For a more detailed discussion of these factors, see the information under the caption “Risk Factors” in G&W’s most recent Annual Report on Form 10-K filed with the Securities and Exchange Commission and “Management’s Discussion and Analysis of Financial Condition and Results of Operations” in G&W’s most recent Annual Report on Form 10-K filed on February 26, 2019.

G&W’s forward-looking statements speak only as of the date of this communication or as of the date they are made. G&W disclaims any intent or obligation to update any “forward looking statement” made in this communication to reflect changed assumptions, the occurrence of unanticipated events or changes to future operating results over time.

Additional Information and Where to Find It

This filing may be deemed solicitation material in respect of the proposed acquisition by Brookfield and GIC of G&W. In connection with the proposed merger transaction, G&W will file with the SEC and furnish to G&W’s stockholders a proxy statement, a preliminary version of which has been filed with the SEC, and other relevant documents. This filing does not constitute a solicitation of any vote or approval.
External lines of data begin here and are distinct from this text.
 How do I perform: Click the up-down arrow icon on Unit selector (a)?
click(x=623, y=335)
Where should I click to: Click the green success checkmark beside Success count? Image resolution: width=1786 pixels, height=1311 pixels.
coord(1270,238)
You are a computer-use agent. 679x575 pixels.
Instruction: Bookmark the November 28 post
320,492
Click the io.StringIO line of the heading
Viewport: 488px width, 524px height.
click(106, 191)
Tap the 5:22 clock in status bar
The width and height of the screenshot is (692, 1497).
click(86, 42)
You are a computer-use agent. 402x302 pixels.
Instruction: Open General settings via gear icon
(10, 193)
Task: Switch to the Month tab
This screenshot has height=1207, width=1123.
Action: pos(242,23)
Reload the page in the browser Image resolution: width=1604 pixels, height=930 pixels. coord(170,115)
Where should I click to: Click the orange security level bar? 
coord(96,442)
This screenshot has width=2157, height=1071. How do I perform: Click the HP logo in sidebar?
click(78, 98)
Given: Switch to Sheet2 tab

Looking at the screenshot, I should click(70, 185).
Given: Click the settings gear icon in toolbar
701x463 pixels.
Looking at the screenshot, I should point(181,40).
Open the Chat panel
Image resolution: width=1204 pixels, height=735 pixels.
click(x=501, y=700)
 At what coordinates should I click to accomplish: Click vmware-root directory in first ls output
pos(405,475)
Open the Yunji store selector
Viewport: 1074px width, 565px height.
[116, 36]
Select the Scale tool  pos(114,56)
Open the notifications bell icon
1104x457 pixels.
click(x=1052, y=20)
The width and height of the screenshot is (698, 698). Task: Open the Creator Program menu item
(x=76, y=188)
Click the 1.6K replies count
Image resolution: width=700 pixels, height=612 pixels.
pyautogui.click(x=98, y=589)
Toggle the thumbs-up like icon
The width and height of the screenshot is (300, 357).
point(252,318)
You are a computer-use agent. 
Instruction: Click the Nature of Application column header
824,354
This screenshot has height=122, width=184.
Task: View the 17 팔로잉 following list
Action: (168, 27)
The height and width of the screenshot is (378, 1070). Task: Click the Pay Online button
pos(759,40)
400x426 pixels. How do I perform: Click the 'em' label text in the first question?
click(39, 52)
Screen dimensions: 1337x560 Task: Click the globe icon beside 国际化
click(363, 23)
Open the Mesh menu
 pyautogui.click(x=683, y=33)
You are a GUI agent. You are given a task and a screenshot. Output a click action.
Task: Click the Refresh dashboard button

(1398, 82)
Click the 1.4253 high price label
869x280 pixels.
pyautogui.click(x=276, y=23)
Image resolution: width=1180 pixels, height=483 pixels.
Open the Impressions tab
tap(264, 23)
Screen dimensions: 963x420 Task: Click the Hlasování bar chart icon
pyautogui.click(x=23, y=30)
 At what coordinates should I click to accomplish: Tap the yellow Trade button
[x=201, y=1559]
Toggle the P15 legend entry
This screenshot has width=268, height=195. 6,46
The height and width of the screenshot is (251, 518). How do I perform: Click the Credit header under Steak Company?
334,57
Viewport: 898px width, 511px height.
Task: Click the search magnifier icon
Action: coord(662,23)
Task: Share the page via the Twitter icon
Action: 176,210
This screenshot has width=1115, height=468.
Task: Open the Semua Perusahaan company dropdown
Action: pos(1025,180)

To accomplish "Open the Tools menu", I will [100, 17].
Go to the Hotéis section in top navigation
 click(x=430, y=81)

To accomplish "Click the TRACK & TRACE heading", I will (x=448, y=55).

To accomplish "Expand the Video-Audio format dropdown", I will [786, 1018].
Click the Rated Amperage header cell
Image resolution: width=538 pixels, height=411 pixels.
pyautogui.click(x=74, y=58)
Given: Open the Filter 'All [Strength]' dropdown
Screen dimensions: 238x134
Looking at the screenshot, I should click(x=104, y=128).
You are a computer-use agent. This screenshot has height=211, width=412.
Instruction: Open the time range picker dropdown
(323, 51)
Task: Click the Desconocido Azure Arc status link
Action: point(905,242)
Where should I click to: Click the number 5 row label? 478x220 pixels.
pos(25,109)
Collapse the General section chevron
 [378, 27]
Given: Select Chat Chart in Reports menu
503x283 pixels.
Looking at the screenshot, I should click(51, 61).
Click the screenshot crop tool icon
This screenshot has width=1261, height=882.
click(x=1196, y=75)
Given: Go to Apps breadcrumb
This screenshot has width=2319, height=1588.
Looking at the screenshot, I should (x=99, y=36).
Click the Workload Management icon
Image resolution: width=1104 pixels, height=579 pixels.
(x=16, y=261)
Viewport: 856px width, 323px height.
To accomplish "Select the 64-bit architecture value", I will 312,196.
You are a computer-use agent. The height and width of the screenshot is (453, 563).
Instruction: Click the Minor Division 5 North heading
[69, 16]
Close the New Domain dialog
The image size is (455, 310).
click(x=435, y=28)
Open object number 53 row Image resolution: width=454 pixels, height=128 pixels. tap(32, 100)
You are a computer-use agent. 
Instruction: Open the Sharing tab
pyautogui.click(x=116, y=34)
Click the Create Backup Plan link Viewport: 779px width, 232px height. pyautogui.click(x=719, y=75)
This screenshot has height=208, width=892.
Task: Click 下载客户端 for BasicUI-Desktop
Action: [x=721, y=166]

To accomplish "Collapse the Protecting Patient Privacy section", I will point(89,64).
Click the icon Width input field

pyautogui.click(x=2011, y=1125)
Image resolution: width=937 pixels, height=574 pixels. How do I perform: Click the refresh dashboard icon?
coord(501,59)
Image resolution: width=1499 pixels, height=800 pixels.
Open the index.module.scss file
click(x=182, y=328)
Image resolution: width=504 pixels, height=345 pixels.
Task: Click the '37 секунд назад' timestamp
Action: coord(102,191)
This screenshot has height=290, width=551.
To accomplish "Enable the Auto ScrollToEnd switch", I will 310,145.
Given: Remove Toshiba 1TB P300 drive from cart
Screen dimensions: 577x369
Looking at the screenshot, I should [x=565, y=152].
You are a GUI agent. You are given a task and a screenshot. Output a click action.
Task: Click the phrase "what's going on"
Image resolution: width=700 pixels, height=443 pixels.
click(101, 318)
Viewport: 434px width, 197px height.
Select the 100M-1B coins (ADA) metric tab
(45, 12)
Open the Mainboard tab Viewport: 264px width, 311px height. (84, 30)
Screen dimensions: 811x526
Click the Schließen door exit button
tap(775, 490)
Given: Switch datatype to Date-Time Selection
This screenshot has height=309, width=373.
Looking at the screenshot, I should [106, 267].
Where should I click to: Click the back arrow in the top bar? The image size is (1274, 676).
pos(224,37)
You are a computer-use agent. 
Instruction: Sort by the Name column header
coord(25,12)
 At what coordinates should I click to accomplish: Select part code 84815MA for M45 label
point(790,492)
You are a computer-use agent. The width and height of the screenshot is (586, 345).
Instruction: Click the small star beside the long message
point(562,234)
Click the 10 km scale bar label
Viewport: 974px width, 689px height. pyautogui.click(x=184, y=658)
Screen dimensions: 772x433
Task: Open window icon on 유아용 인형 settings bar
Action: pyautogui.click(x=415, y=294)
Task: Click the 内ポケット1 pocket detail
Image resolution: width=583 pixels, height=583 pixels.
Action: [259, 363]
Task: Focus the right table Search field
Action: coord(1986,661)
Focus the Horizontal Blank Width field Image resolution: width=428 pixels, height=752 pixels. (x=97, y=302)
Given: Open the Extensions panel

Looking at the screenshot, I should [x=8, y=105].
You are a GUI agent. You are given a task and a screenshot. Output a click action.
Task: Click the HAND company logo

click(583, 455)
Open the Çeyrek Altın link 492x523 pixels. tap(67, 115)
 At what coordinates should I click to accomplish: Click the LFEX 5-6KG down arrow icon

Stockholders are urged to read the proxy statement when it becomes available and any other documents to be filed with the SEC in connection with the proposed merger or incorporated by reference in the proxy statement because they will contain important information about the proposed merger.

Investors will be able to obtain free of charge the proxy statement and other documents filed with the SEC at the SEC’s website at http://www.sec.gov. In addition, the proxy statement and G&W’s annual reports on Form 10-K, quarterly reports on Form 10-Q, current reports on Form 8-K and amendments to those reports filed or furnished pursuant to section 13(a) or 15(d) of the Securities Exchange Act of 1934 are available free of charge through G&W’s website at www.gwrr.com. as soon as reasonably practicable after they are electronically filed with, or furnished to, the SEC.

The directors, executive officers and certain other members of management and employees of G&W may be deemed “participants” in the solicitation of proxies from stockholders of G&W in favor of the proposed merger. Information regarding the persons who may, under the rules of the SEC, be considered participants in the solicitation of the stockholders of G&W in connection with the proposed merger will be set forth in the proxy statement and the other relevant documents to be filed with the SEC. You can find information about the Company’s executive officers and directors in its Annual Report on Form 10-K for the fiscal year ended December 31, 2018 and in its definitive proxy statement filed with the SEC on Schedule 14A on April 8, 2019.